■ Data for the task:
Segment Open

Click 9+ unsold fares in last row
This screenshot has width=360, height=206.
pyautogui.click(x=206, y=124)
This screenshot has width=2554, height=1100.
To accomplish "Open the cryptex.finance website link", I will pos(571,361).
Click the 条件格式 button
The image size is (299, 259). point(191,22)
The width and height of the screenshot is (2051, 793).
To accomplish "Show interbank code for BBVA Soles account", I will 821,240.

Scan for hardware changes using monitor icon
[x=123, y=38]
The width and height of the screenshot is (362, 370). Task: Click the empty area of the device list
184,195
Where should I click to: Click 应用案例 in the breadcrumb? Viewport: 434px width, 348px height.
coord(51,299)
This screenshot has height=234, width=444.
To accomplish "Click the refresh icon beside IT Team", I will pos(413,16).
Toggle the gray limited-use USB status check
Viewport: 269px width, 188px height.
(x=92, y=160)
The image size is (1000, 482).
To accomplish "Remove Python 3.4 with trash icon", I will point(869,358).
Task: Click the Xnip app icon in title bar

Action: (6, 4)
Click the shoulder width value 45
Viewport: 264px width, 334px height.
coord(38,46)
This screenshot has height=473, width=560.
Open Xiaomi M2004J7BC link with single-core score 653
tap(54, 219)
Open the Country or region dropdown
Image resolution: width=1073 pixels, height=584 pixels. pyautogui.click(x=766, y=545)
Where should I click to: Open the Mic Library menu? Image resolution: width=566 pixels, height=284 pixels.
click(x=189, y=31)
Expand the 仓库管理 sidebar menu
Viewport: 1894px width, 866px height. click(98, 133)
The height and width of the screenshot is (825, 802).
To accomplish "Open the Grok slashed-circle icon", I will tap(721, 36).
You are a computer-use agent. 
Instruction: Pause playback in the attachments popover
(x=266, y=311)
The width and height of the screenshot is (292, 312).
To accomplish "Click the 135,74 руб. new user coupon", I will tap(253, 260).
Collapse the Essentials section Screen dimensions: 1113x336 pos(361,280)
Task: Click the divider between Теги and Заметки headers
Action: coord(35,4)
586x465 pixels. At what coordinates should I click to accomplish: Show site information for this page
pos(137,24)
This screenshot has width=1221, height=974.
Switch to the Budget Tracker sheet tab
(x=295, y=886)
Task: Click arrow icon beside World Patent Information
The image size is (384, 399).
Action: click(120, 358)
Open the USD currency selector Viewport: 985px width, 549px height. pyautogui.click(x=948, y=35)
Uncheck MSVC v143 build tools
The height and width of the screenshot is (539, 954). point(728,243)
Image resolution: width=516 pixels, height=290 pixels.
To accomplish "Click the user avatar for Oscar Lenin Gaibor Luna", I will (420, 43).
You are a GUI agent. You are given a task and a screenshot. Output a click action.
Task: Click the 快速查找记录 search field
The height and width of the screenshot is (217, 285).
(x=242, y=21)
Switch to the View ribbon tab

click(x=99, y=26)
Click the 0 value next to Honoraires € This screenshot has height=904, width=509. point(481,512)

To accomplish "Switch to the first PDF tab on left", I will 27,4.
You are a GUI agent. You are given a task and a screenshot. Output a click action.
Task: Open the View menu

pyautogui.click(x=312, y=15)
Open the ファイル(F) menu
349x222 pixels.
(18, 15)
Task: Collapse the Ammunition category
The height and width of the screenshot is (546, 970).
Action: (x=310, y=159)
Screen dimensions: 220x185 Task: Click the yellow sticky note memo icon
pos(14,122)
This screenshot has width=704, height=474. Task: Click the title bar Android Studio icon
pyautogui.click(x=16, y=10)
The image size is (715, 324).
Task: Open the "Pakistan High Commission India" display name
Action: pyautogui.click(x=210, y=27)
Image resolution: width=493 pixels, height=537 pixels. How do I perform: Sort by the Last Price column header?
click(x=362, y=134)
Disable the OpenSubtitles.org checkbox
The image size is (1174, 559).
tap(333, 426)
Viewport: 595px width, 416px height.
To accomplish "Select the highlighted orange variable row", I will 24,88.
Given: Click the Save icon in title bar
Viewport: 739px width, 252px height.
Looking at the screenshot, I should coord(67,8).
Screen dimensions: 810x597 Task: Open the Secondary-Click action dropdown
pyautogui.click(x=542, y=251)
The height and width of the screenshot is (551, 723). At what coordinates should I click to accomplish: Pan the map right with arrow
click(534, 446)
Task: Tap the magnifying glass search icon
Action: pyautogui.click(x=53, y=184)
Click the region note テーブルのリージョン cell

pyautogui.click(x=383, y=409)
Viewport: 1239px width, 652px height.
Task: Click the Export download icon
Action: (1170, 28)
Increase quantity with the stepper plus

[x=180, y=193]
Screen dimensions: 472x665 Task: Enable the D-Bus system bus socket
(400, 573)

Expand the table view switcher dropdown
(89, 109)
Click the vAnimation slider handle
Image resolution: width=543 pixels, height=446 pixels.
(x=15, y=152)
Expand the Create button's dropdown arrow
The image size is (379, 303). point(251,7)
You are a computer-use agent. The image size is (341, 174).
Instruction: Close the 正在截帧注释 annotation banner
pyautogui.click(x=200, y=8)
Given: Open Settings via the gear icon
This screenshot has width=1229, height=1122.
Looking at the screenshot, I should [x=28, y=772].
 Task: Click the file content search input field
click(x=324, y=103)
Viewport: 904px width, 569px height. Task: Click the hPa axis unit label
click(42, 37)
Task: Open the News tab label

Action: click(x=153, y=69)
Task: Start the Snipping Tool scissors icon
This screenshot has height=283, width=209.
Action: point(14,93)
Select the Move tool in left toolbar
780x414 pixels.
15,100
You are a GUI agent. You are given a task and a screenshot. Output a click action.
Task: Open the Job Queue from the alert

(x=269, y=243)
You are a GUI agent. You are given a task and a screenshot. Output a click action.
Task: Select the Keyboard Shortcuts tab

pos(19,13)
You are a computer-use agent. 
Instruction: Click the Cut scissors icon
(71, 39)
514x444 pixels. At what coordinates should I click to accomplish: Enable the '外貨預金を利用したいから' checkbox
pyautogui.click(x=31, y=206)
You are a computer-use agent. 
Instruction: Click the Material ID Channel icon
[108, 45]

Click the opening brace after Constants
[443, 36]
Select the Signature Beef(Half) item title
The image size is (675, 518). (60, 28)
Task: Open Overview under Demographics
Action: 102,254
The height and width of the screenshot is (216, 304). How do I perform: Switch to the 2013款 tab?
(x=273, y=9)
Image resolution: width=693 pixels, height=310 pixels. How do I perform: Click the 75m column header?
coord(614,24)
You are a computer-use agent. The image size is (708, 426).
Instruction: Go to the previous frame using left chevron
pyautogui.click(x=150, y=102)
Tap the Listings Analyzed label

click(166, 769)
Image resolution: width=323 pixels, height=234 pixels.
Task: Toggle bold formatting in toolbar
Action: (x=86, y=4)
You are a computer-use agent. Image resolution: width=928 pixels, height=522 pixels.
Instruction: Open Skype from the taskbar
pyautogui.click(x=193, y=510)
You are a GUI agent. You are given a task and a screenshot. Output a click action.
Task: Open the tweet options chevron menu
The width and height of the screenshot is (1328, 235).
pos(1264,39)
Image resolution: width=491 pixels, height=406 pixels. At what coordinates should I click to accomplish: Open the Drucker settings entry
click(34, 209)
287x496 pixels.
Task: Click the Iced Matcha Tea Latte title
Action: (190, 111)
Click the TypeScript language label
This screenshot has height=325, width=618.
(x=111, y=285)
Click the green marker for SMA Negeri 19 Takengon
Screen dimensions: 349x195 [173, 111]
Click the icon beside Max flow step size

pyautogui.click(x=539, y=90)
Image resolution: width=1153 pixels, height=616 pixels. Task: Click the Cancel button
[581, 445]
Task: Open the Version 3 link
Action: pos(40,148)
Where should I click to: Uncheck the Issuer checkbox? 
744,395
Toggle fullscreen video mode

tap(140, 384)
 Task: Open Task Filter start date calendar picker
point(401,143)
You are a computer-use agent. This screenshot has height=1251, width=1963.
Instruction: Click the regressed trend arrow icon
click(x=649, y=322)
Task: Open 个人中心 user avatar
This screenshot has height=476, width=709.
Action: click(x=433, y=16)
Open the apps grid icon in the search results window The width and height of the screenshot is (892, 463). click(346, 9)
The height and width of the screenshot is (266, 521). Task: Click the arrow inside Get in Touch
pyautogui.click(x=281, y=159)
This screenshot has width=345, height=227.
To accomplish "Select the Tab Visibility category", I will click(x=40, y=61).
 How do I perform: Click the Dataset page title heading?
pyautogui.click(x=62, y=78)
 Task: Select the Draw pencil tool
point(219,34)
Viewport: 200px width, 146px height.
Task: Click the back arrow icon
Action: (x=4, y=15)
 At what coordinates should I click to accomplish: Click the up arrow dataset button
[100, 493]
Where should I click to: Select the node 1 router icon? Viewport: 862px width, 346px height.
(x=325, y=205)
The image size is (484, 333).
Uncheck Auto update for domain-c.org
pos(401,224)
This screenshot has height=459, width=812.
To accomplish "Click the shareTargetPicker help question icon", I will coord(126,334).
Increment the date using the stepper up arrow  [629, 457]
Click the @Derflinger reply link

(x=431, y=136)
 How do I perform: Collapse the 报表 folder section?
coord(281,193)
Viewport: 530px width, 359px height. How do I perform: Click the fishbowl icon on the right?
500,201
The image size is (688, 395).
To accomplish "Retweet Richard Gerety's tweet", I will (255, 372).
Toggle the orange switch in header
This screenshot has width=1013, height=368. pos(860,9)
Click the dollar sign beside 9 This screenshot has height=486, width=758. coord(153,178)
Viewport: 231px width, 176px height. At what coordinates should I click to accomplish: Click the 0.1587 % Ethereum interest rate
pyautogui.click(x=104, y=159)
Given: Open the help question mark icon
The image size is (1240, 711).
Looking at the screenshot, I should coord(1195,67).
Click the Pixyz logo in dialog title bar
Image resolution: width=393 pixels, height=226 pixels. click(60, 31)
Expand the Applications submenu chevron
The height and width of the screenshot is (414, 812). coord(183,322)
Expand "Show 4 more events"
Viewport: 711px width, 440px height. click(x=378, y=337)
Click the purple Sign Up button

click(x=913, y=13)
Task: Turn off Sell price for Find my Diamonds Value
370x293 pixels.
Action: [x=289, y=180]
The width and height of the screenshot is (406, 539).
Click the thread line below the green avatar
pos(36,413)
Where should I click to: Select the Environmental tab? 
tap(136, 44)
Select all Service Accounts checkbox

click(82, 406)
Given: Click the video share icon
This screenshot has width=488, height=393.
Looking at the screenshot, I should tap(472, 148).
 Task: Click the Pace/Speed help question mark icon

Segment Closed

■ Work order: If a line in the material contains "help", show it.

■ Solution:
To accomplish "Click the shareTargetPicker help question icon", I will coord(126,334).
Given: Open the help question mark icon
 Task: Click the Pace/Speed help question mark icon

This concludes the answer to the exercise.